As of October 2024, Poland’s installed power generation capacity reached approximately 72 GW, with renewables accounting for 32.7 GW. This makes Poland the fourth-largest in Europe in terms of annual PV capacity growth and the eighth worldwide in total installed photovoltaic capacity. The most significant increase in 2024 was in large-scale solar farms, driven by programs such as Mój Prąd and regulatory changes facilitating installations up to 150 kW, which have encouraged both utility-scale projects and small prosumer systems.

Despite this progress, wind energy development in Poland is still hindered by strict legal regulations. The distance law imposes restrictive siting rules for wind farms, limiting investment potential. As a result, Poland is not fully leveraging its considerable wind energy potential. Structural issues also pose a challenge, as the country’s aging energy infrastructure remains tailored primarily to centralized coal power plants.

Poland’s renewable energy sector has substantial growth potential—provided that the right regulatory and investment conditions are established.

How do high CO₂ emission costs affect energy prices in Poland?

Higher emissions translate into increased costs for carbon allowances under the EU Emissions Trading System (ETS). In 2024, carbon prices averaged between €68-73 per ton, directly impacting electricity costs. Currently, the average electricity price for small and medium-sized enterprises (SMEs) in Poland stands at approximately 693 PLN/MWh (€147/MWh) before taxes—placing Poland above the EU average. However, when adjusted for purchasing power, Polish businesses face some of the highest energy costs in Europe.

These high prices have long-term consequences, reducing the competitiveness of Polish industry and ultimately increasing costs for consumers.

What actions can accelerate RES development in Poland?

  1. Accelerating the transition to renewable energy in Poland requires coordinated efforts at multiple levels. Investment in infrastructure and green energy technologies is crucial. The rapid expansion of solar power demonstrates the sector’s strong growth potential, but easing restrictions on wind energy development is equally vital.
  2. Modern tools, such as Power Purchase Agreements (PPAs), offer businesses a way to secure renewable energy even if they cannot invest in their own installations.

Supporting the RES sector could also create numerous jobs. Investment in renewables stimulates technological advancement, innovation, and economic competitiveness.

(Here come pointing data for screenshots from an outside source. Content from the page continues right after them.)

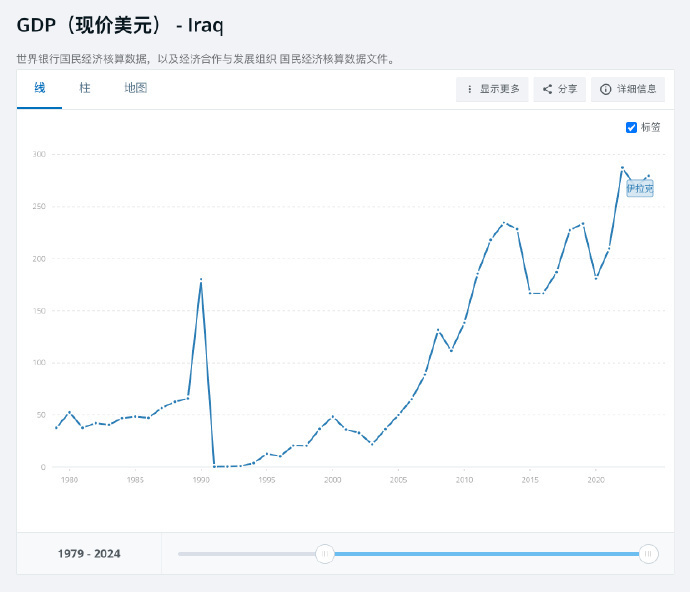Switch to the 线 tab

(40, 88)
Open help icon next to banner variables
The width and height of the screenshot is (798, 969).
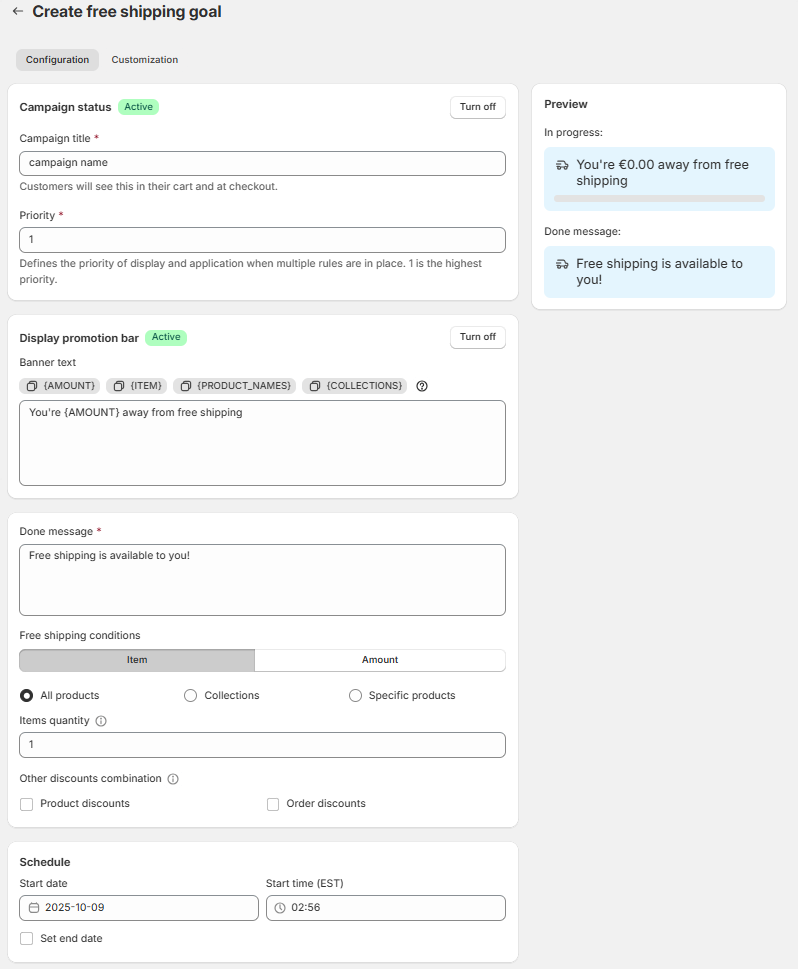[x=422, y=386]
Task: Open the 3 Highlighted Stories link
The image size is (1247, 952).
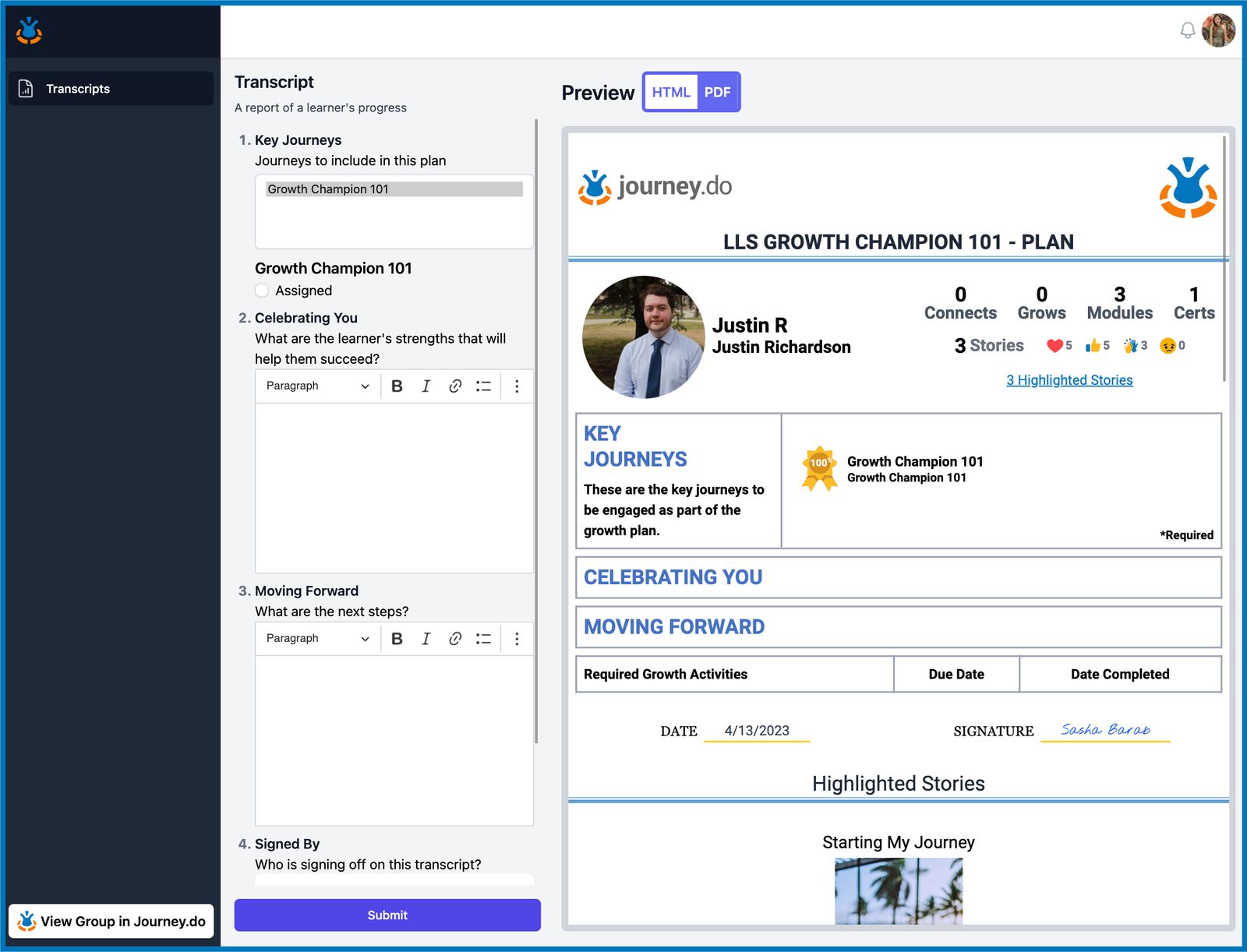Action: click(x=1069, y=380)
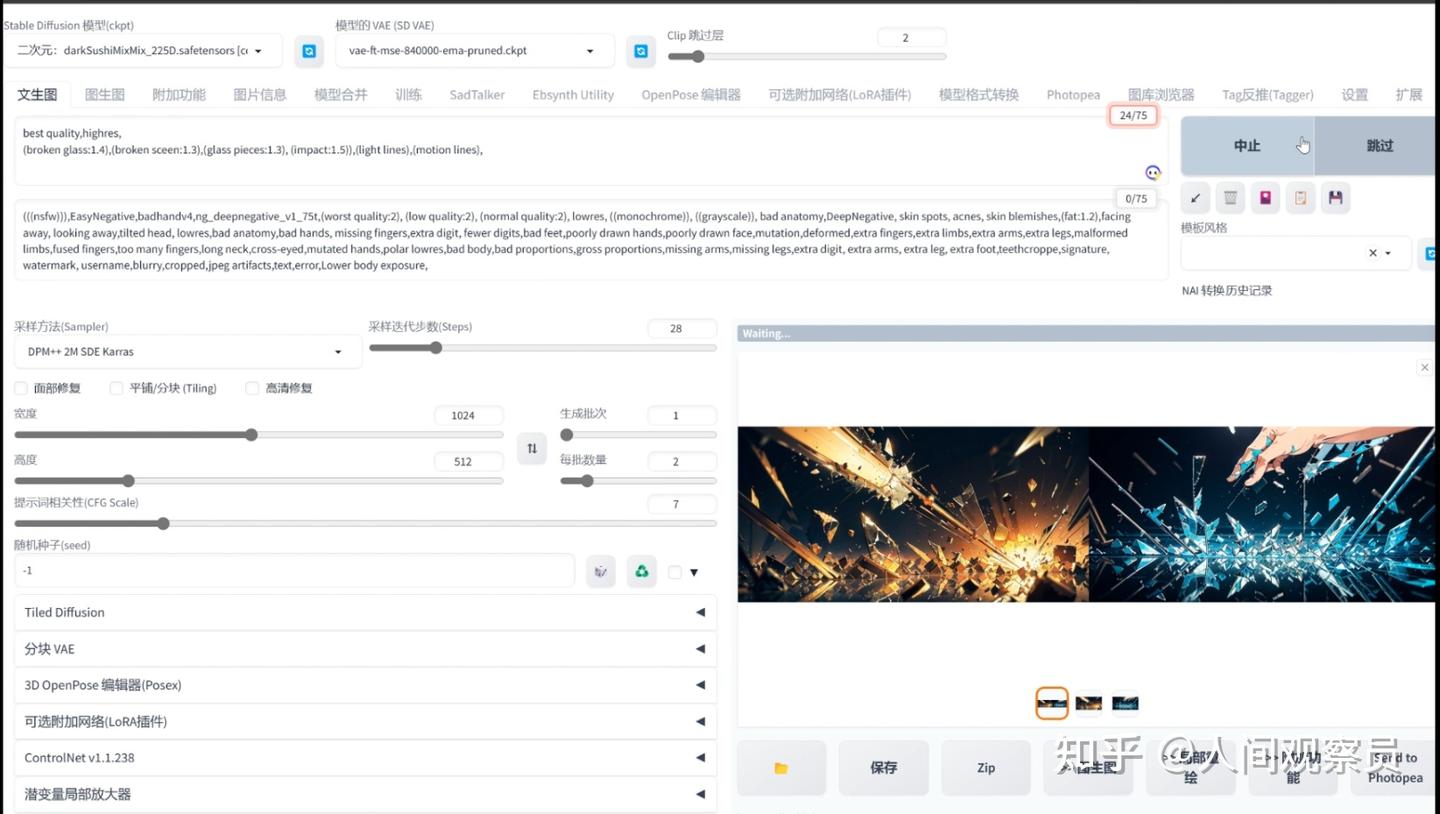The image size is (1440, 814).
Task: Reuse last seed with recycle icon
Action: tap(642, 571)
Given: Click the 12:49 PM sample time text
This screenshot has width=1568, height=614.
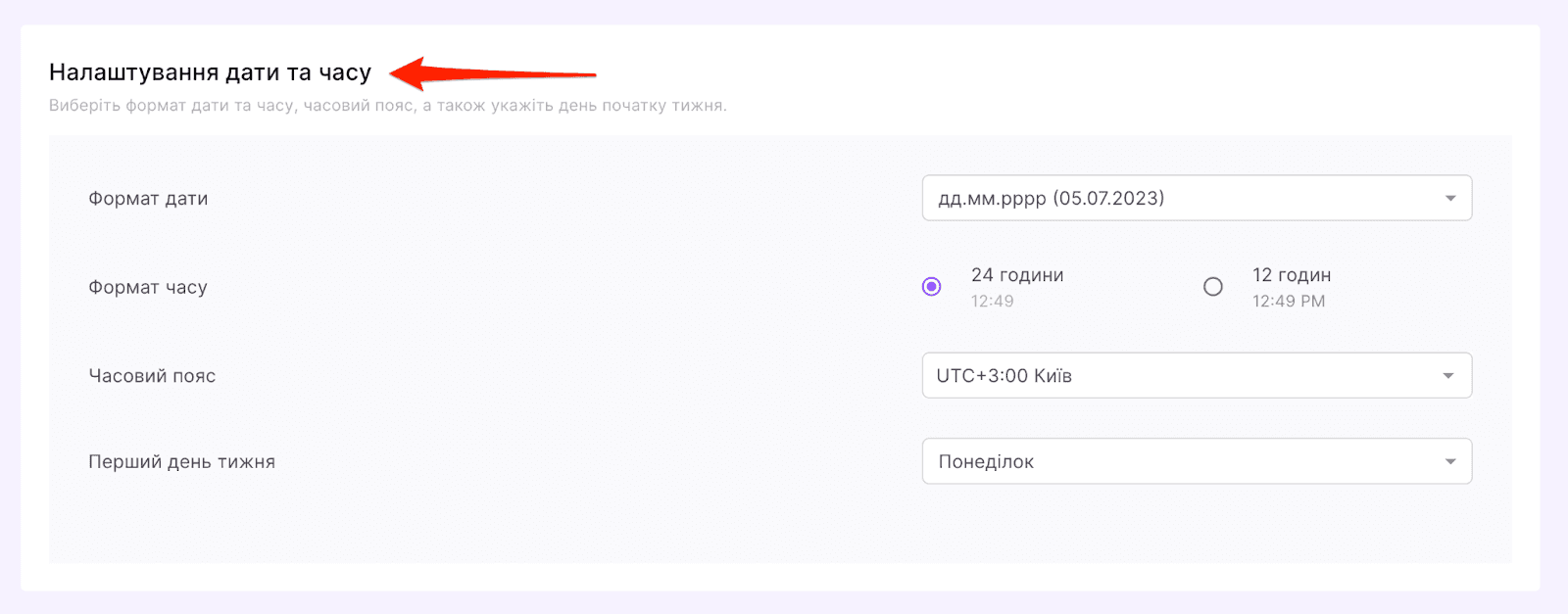Looking at the screenshot, I should pos(1289,302).
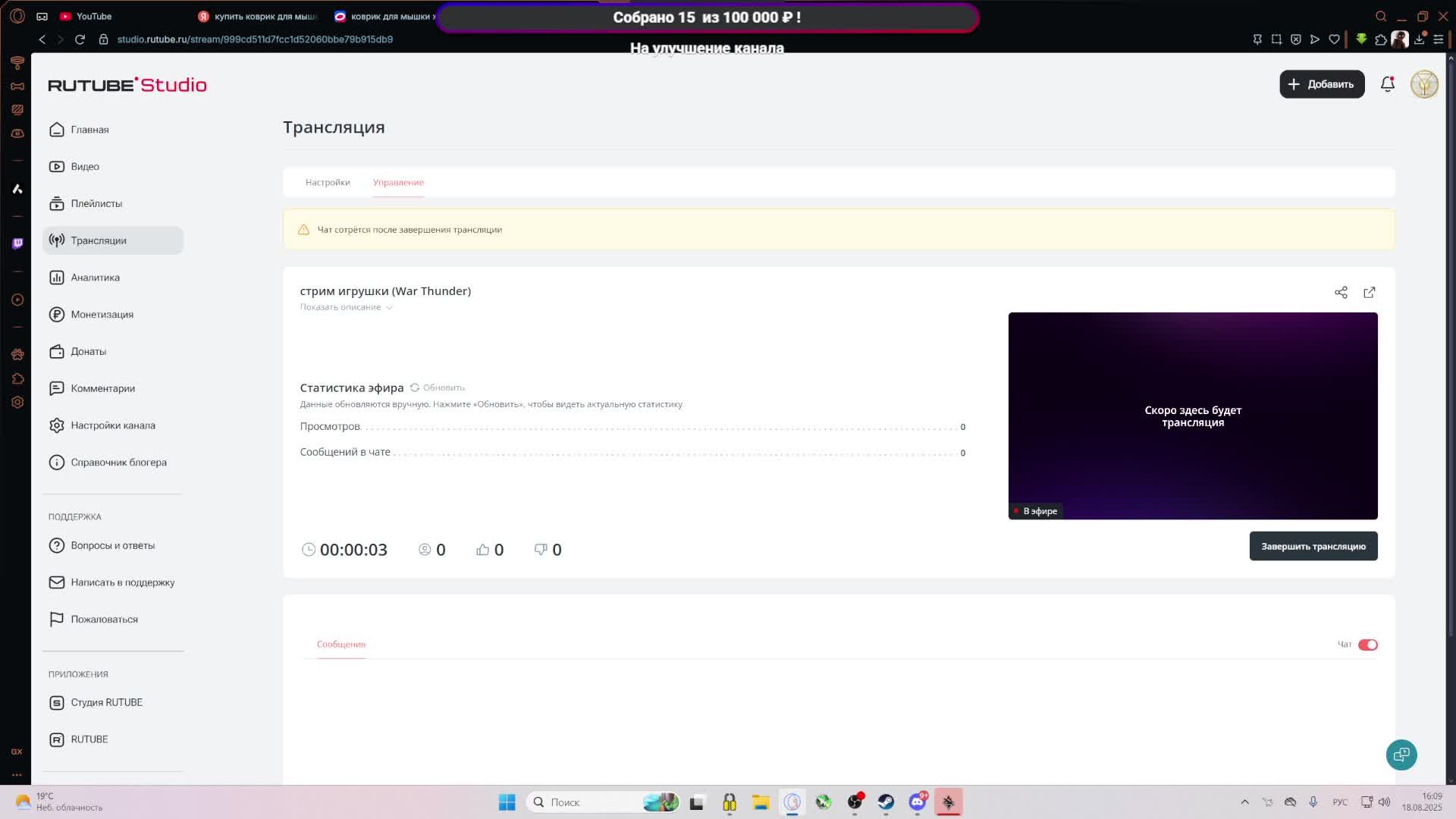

Poland’s continued reliance on fossil fuels presents both environmental and economic challenges that are already affecting society. Other countries’ experiences show that prioritizing renewable energy can lead to lower electricity prices, reduced emissions, and enhanced economic competitiveness. Poland now has an opportunity to build a modern energy system based on renewable sources and move toward a more sustainable future.